Exercise | Only one stretch of the records below is wanted: the lines from the one holding "This screenshot has width=610, height=324." through the one holding "The height and width of the screenshot is (308, 632).". Return it exactly, both ends included.

(Material for this task Opens)

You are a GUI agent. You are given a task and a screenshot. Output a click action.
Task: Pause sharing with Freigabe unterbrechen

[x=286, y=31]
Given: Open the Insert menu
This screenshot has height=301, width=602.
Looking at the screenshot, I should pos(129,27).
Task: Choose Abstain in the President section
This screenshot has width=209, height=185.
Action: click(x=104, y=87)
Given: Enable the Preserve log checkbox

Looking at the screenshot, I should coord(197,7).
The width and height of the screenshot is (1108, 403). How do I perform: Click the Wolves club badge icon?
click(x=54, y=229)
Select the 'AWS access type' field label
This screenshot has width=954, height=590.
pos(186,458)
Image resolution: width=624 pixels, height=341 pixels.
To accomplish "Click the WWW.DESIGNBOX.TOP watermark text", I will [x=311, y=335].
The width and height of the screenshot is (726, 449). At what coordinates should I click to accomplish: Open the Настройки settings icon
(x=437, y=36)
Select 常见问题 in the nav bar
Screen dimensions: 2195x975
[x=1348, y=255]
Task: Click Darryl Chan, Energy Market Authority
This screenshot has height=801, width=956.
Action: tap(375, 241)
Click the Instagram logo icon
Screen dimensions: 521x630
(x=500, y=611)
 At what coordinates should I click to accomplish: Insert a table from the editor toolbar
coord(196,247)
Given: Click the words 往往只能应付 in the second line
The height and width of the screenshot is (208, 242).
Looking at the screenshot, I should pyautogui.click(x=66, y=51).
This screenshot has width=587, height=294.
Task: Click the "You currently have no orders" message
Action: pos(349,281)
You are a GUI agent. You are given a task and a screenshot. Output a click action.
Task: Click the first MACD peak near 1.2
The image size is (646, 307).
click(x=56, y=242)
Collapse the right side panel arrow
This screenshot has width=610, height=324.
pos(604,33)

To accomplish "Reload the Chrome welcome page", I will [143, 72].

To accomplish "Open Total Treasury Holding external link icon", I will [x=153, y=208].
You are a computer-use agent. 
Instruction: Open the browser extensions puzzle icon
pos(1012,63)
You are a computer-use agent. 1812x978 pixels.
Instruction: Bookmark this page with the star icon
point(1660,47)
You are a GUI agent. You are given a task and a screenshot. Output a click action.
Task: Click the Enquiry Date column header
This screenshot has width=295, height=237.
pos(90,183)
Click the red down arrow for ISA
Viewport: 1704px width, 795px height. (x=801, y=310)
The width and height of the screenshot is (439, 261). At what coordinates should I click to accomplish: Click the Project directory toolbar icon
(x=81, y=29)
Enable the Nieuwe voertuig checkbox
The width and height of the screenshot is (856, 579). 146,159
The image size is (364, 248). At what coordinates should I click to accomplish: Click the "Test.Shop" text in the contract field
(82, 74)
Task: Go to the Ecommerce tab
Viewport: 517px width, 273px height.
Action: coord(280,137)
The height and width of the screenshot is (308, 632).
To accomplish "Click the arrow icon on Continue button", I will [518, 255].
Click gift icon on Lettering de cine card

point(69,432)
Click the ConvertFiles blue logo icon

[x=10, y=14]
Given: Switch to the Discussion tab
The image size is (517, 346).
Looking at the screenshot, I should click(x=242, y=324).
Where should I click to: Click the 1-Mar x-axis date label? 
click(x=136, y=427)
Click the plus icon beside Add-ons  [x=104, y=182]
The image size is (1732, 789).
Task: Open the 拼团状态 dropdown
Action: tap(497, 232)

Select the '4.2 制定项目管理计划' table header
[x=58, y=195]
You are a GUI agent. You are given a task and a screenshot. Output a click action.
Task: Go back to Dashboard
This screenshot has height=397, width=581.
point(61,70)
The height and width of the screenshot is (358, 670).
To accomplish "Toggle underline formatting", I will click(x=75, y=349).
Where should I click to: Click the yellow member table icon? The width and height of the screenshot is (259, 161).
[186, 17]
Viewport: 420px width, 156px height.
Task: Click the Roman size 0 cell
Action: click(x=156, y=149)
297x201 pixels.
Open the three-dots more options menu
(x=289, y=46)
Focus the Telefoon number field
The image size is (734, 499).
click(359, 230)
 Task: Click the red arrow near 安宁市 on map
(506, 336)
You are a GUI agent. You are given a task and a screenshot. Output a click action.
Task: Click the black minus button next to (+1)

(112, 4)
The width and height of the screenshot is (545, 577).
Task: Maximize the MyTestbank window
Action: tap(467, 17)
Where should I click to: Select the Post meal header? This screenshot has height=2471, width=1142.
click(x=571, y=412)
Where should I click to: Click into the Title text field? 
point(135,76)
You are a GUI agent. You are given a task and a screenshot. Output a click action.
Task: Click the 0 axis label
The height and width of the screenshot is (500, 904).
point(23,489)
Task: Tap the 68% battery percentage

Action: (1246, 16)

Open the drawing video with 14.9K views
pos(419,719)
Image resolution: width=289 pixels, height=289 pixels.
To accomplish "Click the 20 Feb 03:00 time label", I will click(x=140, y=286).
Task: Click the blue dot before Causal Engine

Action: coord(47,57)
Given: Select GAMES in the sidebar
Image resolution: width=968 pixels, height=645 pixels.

(Material for this task Closes)

Task answer |
This screenshot has width=610, height=324.
pos(604,33)

To accomplish "Reload the Chrome welcome page", I will [143, 72].

To accomplish "Open Total Treasury Holding external link icon", I will [x=153, y=208].
You are a computer-use agent. 
Instruction: Open the browser extensions puzzle icon
pos(1012,63)
You are a computer-use agent. 1812x978 pixels.
Instruction: Bookmark this page with the star icon
point(1660,47)
You are a GUI agent. You are given a task and a screenshot. Output a click action.
Task: Click the Enquiry Date column header
This screenshot has width=295, height=237.
pos(90,183)
Click the red down arrow for ISA
Viewport: 1704px width, 795px height. (x=801, y=310)
The width and height of the screenshot is (439, 261). At what coordinates should I click to accomplish: Click the Project directory toolbar icon
(x=81, y=29)
Enable the Nieuwe voertuig checkbox
The width and height of the screenshot is (856, 579). 146,159
The image size is (364, 248). At what coordinates should I click to accomplish: Click the "Test.Shop" text in the contract field
(82, 74)
Task: Go to the Ecommerce tab
Viewport: 517px width, 273px height.
Action: coord(280,137)
The height and width of the screenshot is (308, 632).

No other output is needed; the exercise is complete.